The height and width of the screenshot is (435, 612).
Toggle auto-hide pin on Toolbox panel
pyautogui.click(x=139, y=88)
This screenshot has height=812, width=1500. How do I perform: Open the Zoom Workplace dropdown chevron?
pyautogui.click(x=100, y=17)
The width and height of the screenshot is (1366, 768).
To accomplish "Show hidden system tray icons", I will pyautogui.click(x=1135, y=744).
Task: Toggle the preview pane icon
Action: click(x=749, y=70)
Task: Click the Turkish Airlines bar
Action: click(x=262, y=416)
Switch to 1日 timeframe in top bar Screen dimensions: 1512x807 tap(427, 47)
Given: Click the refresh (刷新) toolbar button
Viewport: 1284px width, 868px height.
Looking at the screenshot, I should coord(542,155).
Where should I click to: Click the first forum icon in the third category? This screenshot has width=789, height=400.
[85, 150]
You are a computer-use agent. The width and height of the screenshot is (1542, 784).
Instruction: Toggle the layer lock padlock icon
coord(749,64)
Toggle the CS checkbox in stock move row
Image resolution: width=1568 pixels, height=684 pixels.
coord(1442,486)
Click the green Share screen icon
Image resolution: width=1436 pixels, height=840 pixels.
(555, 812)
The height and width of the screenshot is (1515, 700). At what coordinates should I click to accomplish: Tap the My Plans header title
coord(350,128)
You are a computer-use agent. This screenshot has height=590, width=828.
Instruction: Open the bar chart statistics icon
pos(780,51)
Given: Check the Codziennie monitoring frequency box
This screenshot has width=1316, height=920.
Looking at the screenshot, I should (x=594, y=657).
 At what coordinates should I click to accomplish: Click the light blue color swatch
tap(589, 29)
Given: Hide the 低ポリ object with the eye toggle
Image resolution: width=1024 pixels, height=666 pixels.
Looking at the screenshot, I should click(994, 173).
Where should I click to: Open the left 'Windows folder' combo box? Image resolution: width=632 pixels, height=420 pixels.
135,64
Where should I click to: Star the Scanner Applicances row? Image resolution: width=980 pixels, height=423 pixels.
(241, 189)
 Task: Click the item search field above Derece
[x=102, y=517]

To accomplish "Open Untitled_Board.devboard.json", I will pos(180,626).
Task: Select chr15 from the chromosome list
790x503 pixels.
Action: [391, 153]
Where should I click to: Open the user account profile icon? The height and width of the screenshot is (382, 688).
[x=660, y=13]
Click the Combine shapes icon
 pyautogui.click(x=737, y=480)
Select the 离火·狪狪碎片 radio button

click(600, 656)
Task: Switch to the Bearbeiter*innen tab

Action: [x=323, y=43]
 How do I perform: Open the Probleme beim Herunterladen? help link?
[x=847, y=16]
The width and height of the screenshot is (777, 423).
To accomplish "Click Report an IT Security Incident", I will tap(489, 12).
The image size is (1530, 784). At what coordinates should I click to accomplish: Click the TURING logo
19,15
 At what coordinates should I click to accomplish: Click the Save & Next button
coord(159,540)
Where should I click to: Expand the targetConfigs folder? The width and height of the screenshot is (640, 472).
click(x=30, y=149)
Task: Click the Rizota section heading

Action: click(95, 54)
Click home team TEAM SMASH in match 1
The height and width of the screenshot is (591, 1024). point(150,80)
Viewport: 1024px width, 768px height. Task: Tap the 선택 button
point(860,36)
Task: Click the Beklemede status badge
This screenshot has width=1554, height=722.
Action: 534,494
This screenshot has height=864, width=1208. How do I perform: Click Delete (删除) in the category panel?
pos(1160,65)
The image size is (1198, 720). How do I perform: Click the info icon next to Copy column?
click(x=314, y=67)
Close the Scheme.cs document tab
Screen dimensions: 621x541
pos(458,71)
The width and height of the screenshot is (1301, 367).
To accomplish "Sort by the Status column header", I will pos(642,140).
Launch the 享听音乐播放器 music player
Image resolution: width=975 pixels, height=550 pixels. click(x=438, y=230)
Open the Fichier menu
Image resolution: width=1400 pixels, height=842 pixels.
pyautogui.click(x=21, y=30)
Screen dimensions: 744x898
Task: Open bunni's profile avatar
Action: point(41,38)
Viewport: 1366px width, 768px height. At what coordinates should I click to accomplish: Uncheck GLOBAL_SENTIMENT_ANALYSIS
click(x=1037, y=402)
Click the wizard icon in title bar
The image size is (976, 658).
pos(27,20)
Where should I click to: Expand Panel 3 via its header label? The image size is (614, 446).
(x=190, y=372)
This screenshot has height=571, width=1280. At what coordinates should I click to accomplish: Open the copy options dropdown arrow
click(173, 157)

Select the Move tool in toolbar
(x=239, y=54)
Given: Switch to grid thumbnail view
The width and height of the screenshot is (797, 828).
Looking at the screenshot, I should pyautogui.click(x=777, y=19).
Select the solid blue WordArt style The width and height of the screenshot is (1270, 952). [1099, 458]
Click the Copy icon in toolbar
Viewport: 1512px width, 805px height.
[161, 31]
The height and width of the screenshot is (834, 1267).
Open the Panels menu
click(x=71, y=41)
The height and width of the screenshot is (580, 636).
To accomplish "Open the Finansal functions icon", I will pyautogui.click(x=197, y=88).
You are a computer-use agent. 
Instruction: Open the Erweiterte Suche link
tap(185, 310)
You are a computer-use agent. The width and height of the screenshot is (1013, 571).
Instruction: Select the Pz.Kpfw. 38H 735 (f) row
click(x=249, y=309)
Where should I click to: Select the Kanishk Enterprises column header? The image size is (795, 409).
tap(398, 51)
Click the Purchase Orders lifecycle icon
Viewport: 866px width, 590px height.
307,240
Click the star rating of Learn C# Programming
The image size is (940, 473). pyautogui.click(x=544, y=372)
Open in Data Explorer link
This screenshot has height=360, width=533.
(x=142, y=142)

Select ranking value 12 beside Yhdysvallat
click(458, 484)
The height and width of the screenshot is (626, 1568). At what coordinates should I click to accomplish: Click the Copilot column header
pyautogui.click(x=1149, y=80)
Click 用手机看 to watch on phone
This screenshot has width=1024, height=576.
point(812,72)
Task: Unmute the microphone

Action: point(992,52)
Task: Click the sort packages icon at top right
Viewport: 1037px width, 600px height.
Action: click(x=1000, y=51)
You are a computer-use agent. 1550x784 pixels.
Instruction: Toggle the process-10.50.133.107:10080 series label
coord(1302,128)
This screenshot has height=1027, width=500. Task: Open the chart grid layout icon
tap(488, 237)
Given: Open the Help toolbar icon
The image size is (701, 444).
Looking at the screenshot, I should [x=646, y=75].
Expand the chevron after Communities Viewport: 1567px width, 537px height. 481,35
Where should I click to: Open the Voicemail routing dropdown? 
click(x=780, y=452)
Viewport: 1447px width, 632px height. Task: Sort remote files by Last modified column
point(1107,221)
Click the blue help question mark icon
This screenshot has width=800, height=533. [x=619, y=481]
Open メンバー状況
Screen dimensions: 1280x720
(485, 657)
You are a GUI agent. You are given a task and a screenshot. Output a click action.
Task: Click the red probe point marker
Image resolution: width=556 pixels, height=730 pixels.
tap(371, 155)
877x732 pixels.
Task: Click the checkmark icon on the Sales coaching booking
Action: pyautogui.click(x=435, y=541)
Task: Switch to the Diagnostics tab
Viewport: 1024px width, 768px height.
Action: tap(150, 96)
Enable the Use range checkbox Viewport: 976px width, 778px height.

- [WORK ORDER] A complete, exact transcription of the data above is required.

- [WORKED SOLUTION]
The height and width of the screenshot is (435, 612).
Toggle auto-hide pin on Toolbox panel
pyautogui.click(x=139, y=88)
This screenshot has height=812, width=1500. How do I perform: Open the Zoom Workplace dropdown chevron?
pyautogui.click(x=100, y=17)
The width and height of the screenshot is (1366, 768).
To accomplish "Show hidden system tray icons", I will pyautogui.click(x=1135, y=744).
Task: Toggle the preview pane icon
Action: click(x=749, y=70)
Task: Click the Turkish Airlines bar
Action: click(x=262, y=416)
Switch to 1日 timeframe in top bar Screen dimensions: 1512x807 tap(427, 47)
Given: Click the refresh (刷新) toolbar button
Viewport: 1284px width, 868px height.
Looking at the screenshot, I should coord(542,155).
Where should I click to: Click the first forum icon in the third category? This screenshot has width=789, height=400.
[85, 150]
You are a computer-use agent. The width and height of the screenshot is (1542, 784).
Instruction: Toggle the layer lock padlock icon
coord(749,64)
Toggle the CS checkbox in stock move row
Image resolution: width=1568 pixels, height=684 pixels.
coord(1442,486)
Click the green Share screen icon
Image resolution: width=1436 pixels, height=840 pixels.
(555, 812)
The height and width of the screenshot is (1515, 700). At what coordinates should I click to accomplish: Tap the My Plans header title
coord(350,128)
You are a computer-use agent. This screenshot has height=590, width=828.
Instruction: Open the bar chart statistics icon
pos(780,51)
Given: Check the Codziennie monitoring frequency box
This screenshot has width=1316, height=920.
Looking at the screenshot, I should (x=594, y=657).
 At what coordinates should I click to accomplish: Click the light blue color swatch
tap(589, 29)
Given: Hide the 低ポリ object with the eye toggle
Image resolution: width=1024 pixels, height=666 pixels.
Looking at the screenshot, I should click(994, 173).
Where should I click to: Open the left 'Windows folder' combo box? Image resolution: width=632 pixels, height=420 pixels.
135,64
Where should I click to: Star the Scanner Applicances row? Image resolution: width=980 pixels, height=423 pixels.
(241, 189)
 Task: Click the item search field above Derece
[x=102, y=517]

To accomplish "Open Untitled_Board.devboard.json", I will pos(180,626).
Task: Select chr15 from the chromosome list
790x503 pixels.
Action: [391, 153]
Where should I click to: Open the user account profile icon? The height and width of the screenshot is (382, 688).
[x=660, y=13]
Click the Combine shapes icon
 pyautogui.click(x=737, y=480)
Select the 离火·狪狪碎片 radio button

click(600, 656)
Task: Switch to the Bearbeiter*innen tab

Action: [x=323, y=43]
 How do I perform: Open the Probleme beim Herunterladen? help link?
[x=847, y=16]
The width and height of the screenshot is (777, 423).
To accomplish "Click Report an IT Security Incident", I will tap(489, 12).
The image size is (1530, 784). At what coordinates should I click to accomplish: Click the TURING logo
19,15
 At what coordinates should I click to accomplish: Click the Save & Next button
coord(159,540)
Where should I click to: Expand the targetConfigs folder? The width and height of the screenshot is (640, 472).
click(x=30, y=149)
Task: Click the Rizota section heading

Action: click(95, 54)
Click home team TEAM SMASH in match 1
The height and width of the screenshot is (591, 1024). point(150,80)
Viewport: 1024px width, 768px height. Task: Tap the 선택 button
point(860,36)
Task: Click the Beklemede status badge
This screenshot has width=1554, height=722.
Action: 534,494
This screenshot has height=864, width=1208. How do I perform: Click Delete (删除) in the category panel?
pos(1160,65)
The image size is (1198, 720). How do I perform: Click the info icon next to Copy column?
click(x=314, y=67)
Close the Scheme.cs document tab
Screen dimensions: 621x541
pos(458,71)
The width and height of the screenshot is (1301, 367).
To accomplish "Sort by the Status column header", I will pos(642,140).
Launch the 享听音乐播放器 music player
Image resolution: width=975 pixels, height=550 pixels. click(x=438, y=230)
Open the Fichier menu
Image resolution: width=1400 pixels, height=842 pixels.
pyautogui.click(x=21, y=30)
Screen dimensions: 744x898
Task: Open bunni's profile avatar
Action: point(41,38)
Viewport: 1366px width, 768px height. At what coordinates should I click to accomplish: Uncheck GLOBAL_SENTIMENT_ANALYSIS
click(x=1037, y=402)
Click the wizard icon in title bar
The image size is (976, 658).
pos(27,20)
Where should I click to: Expand Panel 3 via its header label? The image size is (614, 446).
(x=190, y=372)
This screenshot has height=571, width=1280. At what coordinates should I click to accomplish: Open the copy options dropdown arrow
click(173, 157)

Select the Move tool in toolbar
(x=239, y=54)
Given: Switch to grid thumbnail view
The width and height of the screenshot is (797, 828).
Looking at the screenshot, I should pyautogui.click(x=777, y=19).
Select the solid blue WordArt style The width and height of the screenshot is (1270, 952). [1099, 458]
Click the Copy icon in toolbar
Viewport: 1512px width, 805px height.
[161, 31]
The height and width of the screenshot is (834, 1267).
Open the Panels menu
click(x=71, y=41)
The height and width of the screenshot is (580, 636).
To accomplish "Open the Finansal functions icon", I will pyautogui.click(x=197, y=88).
You are a computer-use agent. 
Instruction: Open the Erweiterte Suche link
tap(185, 310)
You are a computer-use agent. The width and height of the screenshot is (1013, 571).
Instruction: Select the Pz.Kpfw. 38H 735 (f) row
click(x=249, y=309)
Where should I click to: Select the Kanishk Enterprises column header? The image size is (795, 409).
tap(398, 51)
Click the Purchase Orders lifecycle icon
Viewport: 866px width, 590px height.
307,240
Click the star rating of Learn C# Programming
The image size is (940, 473). pyautogui.click(x=544, y=372)
Open in Data Explorer link
This screenshot has height=360, width=533.
(x=142, y=142)

Select ranking value 12 beside Yhdysvallat
click(458, 484)
The height and width of the screenshot is (626, 1568). At what coordinates should I click to accomplish: Click the Copilot column header
pyautogui.click(x=1149, y=80)
Click 用手机看 to watch on phone
This screenshot has width=1024, height=576.
point(812,72)
Task: Unmute the microphone

Action: point(992,52)
Task: Click the sort packages icon at top right
Viewport: 1037px width, 600px height.
Action: click(x=1000, y=51)
You are a computer-use agent. 1550x784 pixels.
Instruction: Toggle the process-10.50.133.107:10080 series label
coord(1302,128)
This screenshot has height=1027, width=500. Task: Open the chart grid layout icon
tap(488, 237)
Given: Open the Help toolbar icon
The image size is (701, 444).
Looking at the screenshot, I should [x=646, y=75].
Expand the chevron after Communities Viewport: 1567px width, 537px height. 481,35
Where should I click to: Open the Voicemail routing dropdown? 
click(x=780, y=452)
Viewport: 1447px width, 632px height. Task: Sort remote files by Last modified column
point(1107,221)
Click the blue help question mark icon
This screenshot has width=800, height=533. [x=619, y=481]
Open メンバー状況
Screen dimensions: 1280x720
(485, 657)
You are a GUI agent. You are given a task and a screenshot. Output a click action.
Task: Click the red probe point marker
Image resolution: width=556 pixels, height=730 pixels.
tap(371, 155)
877x732 pixels.
Task: Click the checkmark icon on the Sales coaching booking
Action: pyautogui.click(x=435, y=541)
Task: Switch to the Diagnostics tab
Viewport: 1024px width, 768px height.
Action: tap(150, 96)
Enable the Use range checkbox Viewport: 976px width, 778px height.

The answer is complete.